* **Written exercise**: Edit the lines from the beginning through the line containing "(x=699, y=14)", inclusive, so that "icon" becomes "button" and everything else stays the same. Give only those lines, without the pictures.

* **Listing**:
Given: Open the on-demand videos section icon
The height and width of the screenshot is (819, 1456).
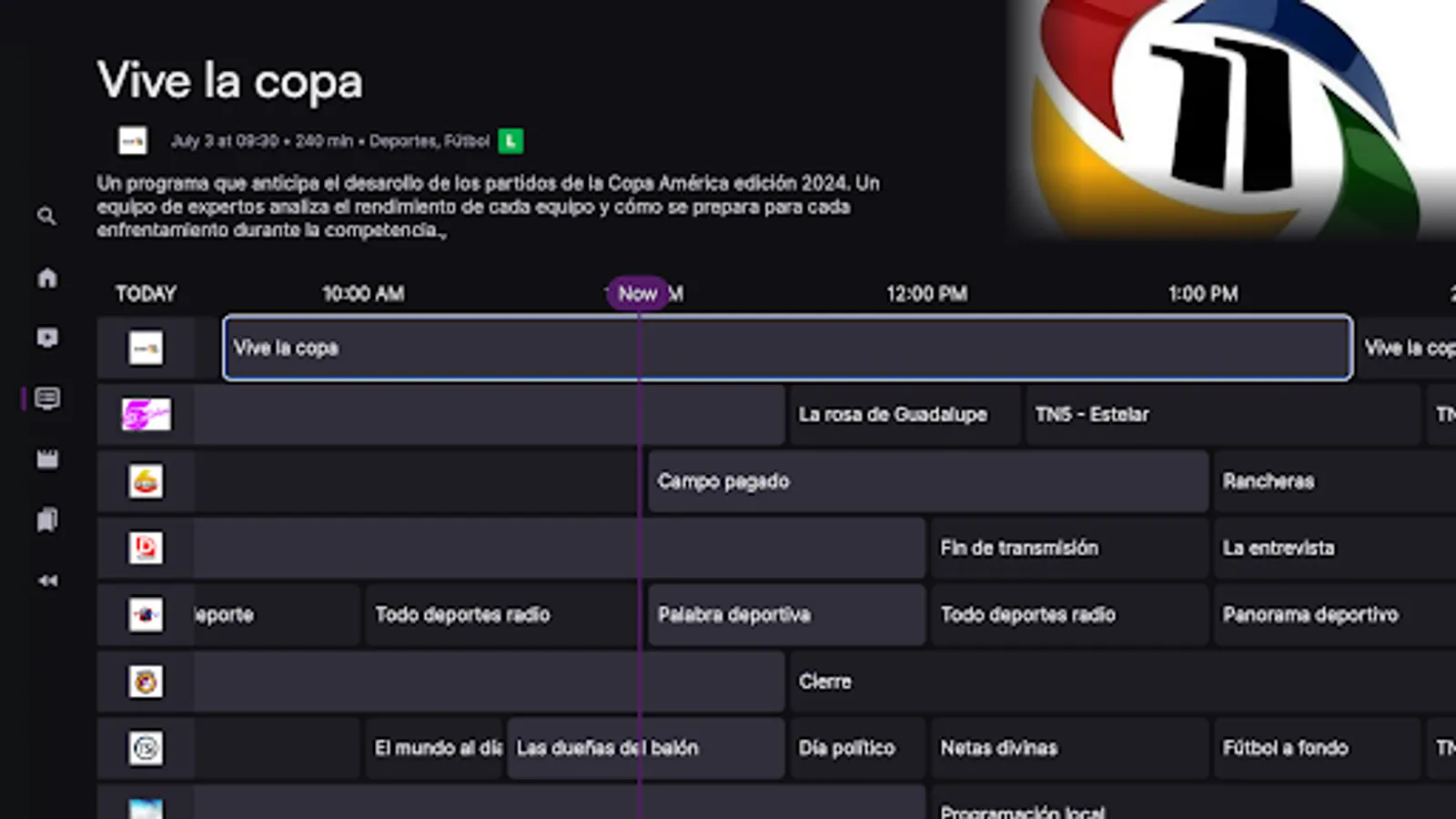Looking at the screenshot, I should click(47, 338).
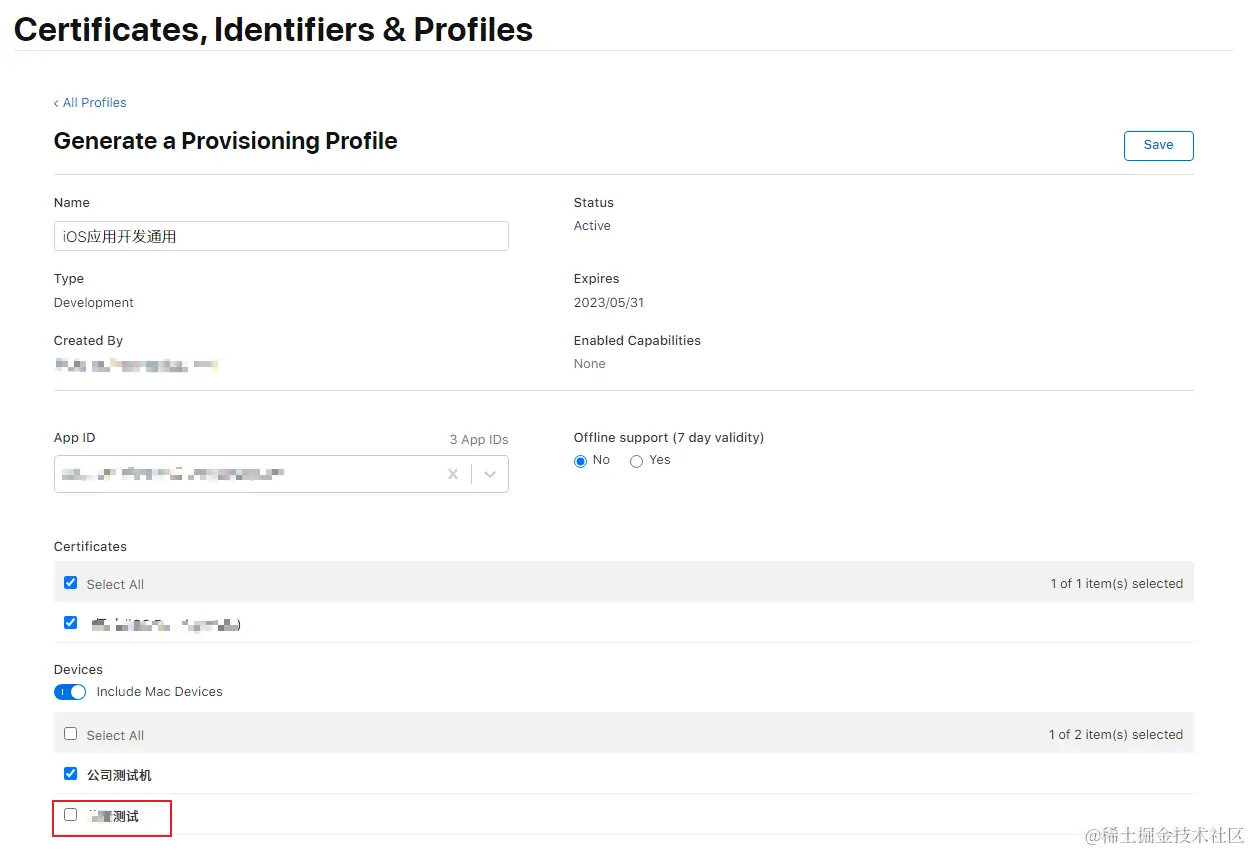Viewport: 1251px width, 852px height.
Task: Click the expiry date 2023/05/31
Action: (609, 302)
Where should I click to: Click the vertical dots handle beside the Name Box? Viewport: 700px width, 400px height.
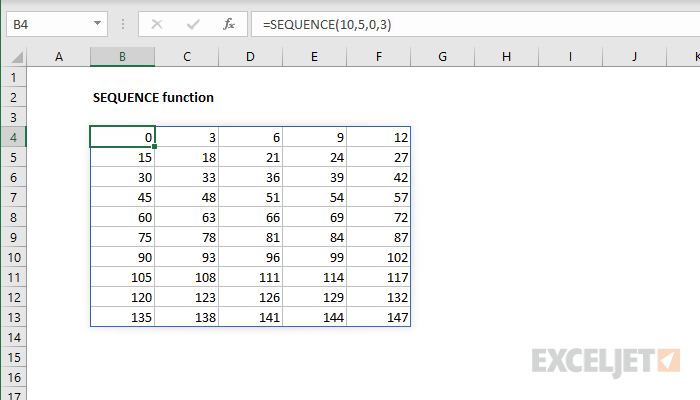pos(123,23)
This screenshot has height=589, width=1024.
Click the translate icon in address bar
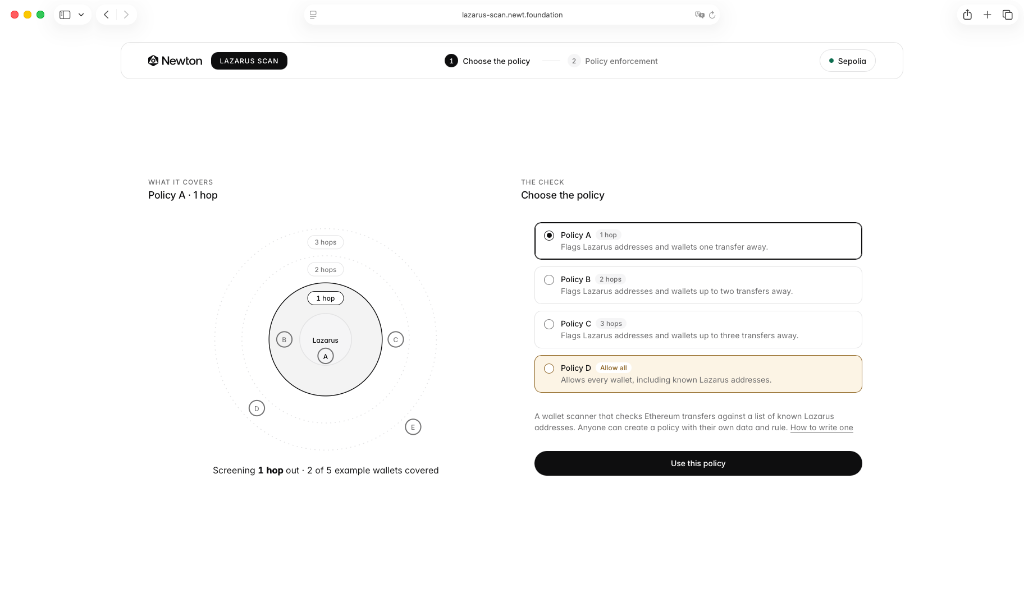(x=699, y=14)
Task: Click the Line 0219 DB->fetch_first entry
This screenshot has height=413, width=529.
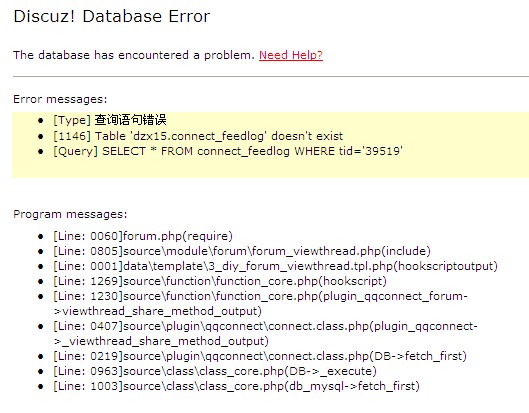Action: [260, 356]
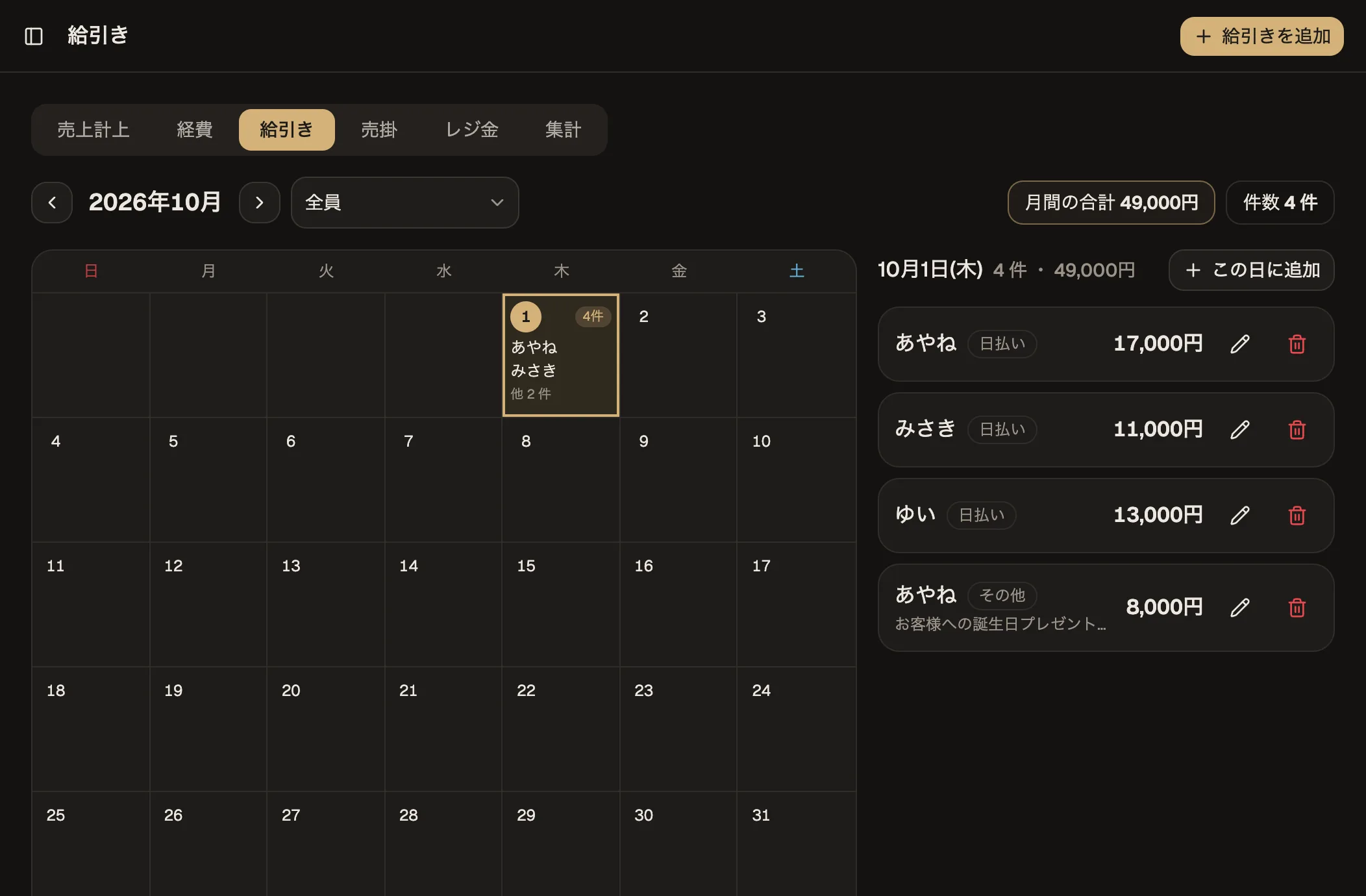Image resolution: width=1366 pixels, height=896 pixels.
Task: Select October 15 on the calendar
Action: [x=561, y=604]
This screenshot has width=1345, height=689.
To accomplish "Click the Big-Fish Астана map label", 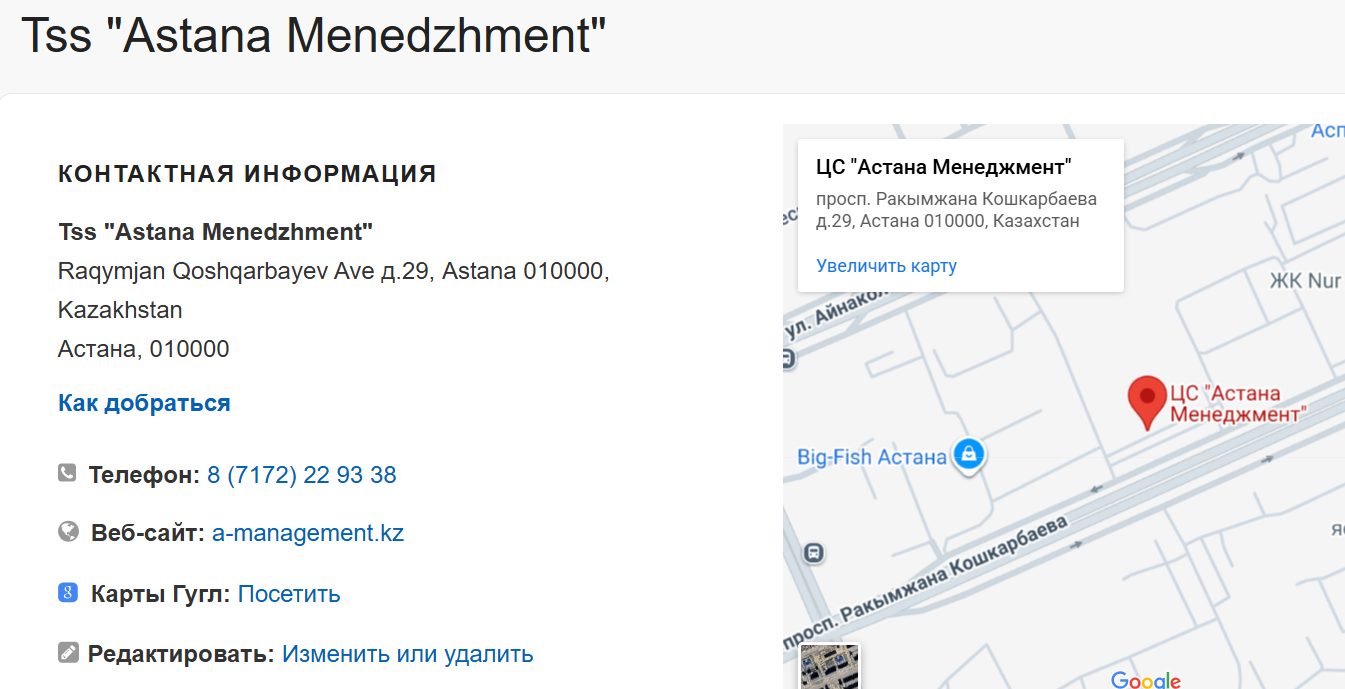I will click(x=871, y=457).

* **Exercise answer**:
Given: Open the on-demand videos section button
The height and width of the screenshot is (819, 1456).
Looking at the screenshot, I should click(47, 338).
Viewport: 1251px width, 852px height.
Task: Click the expiry date 2023/05/31
Action: (609, 302)
Where should I click to: Click the vertical dots handle beside the Name Box? Viewport: 700px width, 400px height.
pos(123,23)
This screenshot has height=589, width=1024.
Click the translate button in address bar
(x=699, y=14)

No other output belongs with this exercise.